** Opening Document text block **
PITTSBURGHFour cycles of doxorubicin (Adriamycin) and
cyclophosphamide (AC) over 63 days are as effective as six cycles of
cyclophosphamide, methotrexate, and fluorouracil (CMF) over 6 months
in node-negative, early- stage breast cancer, Bernard Fisher, MD,
reported at the ASCO annual meeting.
Dr. Fisher presented data from National Surgical Adjuvant Breast and
Bowel Project (NSABP) protocol B-23. Those data also showed that
tamoxifen (Nolvadex) offered no additional benefit to these patients,
all of whom had estrogen-receptor (ER)-negative tumors.
One objective of the study was to determine conclusively whether
node-negative, ER-negative women should get tamoxifen, Dr. Fisher
explained. There was no benefit from tamoxifen for ER-negative,
node-negative patients, he reported.
Dr. Fisher said there was no difference in outcomes with CMF vs AC.
So far, NSABP studies have shown that premenopausal,
postmenopausal, node-negative, node-positive, ER-negative, and
ER-positive women are all candidates for AC. There has been a swing
toward using AC, and these findings should accelerate that trend.
The investigators randomized 1,003 women to AC and 1,005 to CMF. Dr.
Fisher noted that it was gratifying to see that more patients
with early-stage disease, particularly those with small tumors, had
undergone lumpectomy rather than mastectomy. Dr. Fisher was
instrumental in the development of breast-conserving surgery for
early-stage breast cancer.
** Closing Document text block **
** Opening Extracted entries block **
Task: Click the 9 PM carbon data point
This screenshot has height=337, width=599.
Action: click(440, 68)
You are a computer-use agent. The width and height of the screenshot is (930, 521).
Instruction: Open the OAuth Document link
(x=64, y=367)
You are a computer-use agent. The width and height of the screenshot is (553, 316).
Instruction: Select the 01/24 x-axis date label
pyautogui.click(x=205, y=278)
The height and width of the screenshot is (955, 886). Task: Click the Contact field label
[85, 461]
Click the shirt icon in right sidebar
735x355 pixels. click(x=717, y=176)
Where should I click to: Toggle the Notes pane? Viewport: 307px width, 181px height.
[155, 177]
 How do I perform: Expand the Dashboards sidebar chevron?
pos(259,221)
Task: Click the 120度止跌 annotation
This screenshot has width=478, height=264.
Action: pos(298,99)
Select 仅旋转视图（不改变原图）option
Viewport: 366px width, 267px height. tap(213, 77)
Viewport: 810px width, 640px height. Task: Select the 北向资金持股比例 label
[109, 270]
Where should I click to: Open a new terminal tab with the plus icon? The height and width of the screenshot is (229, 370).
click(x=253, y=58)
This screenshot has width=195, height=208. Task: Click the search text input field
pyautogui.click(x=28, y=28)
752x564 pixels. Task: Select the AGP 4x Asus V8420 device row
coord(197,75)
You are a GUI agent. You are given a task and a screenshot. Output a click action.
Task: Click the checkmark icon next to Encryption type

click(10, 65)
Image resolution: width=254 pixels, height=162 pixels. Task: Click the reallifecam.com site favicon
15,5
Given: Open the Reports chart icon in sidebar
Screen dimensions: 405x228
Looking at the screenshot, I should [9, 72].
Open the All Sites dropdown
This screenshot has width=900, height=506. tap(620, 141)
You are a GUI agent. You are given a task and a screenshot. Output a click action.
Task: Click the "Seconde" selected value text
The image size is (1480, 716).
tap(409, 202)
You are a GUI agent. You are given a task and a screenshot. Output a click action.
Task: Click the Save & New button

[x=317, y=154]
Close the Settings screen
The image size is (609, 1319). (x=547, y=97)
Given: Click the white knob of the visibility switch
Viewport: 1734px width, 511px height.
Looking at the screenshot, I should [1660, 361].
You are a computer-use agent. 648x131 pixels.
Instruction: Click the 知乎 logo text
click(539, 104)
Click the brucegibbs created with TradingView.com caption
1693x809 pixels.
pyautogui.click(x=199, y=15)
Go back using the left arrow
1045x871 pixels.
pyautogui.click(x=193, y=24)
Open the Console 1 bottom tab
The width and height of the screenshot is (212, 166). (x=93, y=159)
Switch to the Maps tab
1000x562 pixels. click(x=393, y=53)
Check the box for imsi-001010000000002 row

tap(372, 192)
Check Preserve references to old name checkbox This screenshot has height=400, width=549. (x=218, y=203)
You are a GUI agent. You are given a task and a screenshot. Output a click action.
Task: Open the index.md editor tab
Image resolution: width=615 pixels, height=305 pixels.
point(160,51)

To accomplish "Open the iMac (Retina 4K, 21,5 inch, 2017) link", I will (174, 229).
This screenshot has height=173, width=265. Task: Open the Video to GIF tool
** Closing Extracted entries block **
■ Tasks to complete
[A] Answer these questions from the report on the NSABP B-23 breast cancer trial:
(i) How many cycles of AC did patients receive, and over how many days?
(ii) What receptor status did the tumors of all the patients have?
(iii) How many women were randomized to CMF?
[B] Go on with the report on the NSABP B-23 breast cancer trial from where it stops.

■ Answers for this exercise
[A]
(i) Four cycles over 63 days.
(ii) Estrogen-receptor (ER)-negative.
(iii) 1,005.

[B]
Patients in B-23 were randomized to four cycles of AC at standard
doses given over 63 days with placebo or with tamoxifen, or to 6
cycles of CMF at standard doses given over 6 months with placebo or
with tamoxifen. The average time on study was 65 months (range, 13 to
105). Study endpoints were event-free survival (EFS), relapse-free
survival (RFS), and overall survival (OS). These and average annual
event and mortality rates were presented through 5 years of
Dr. Fisher reported that no significant differences in outcomes were
noted among the four treatment arms (see Table). There was no
disadvantage or advantage to the use of tamoxifen in these patients.
There was no difference in outcomes with CMF or AC, and tamoxifen
provided no advantage over chemotherapy alone. There is no
justification for the administration of tamoxifen to any patient with
ER-negative, node-negative, early breast cancer.
Earlier data from a preliminary subset analysis of a Southwest
Oncology Group (SWOG) study actually found a detrimental effect
of tamoxifen added to chemotherapy in premenopausal,
ER-negative, progesterone-receptor-negative patients with early-stage
breast cancer, noted discussant James N. Ingle, MD, of the Mayo
Clinic, Rochester, Minnesota. The event-free survival in those
patients was 88% with chemotherapy vs 82% with chemotherapy plus
tamoxifen (P = 0.05), Dr. Ingle said.
An Italian trial also found more deaths in patients treated with
tamoxifen alone than with tamoxifen followed by aminoglutethimide,
mostly due to cardiovascular causes, Dr. Ingle said. In that trial,
overall survival was superior in patients switched from tamoxifen to
aminoglutethimide. He said that third-generation aromatase inhibitors
are likely to be more effective and less toxic than aminoglutethimide.
The NSABP study reported by Dr. Fisher failed to demonstrate that the
use of tamoxifen with chemotherapy was associated with a poorer
outcome than when either was administered alone.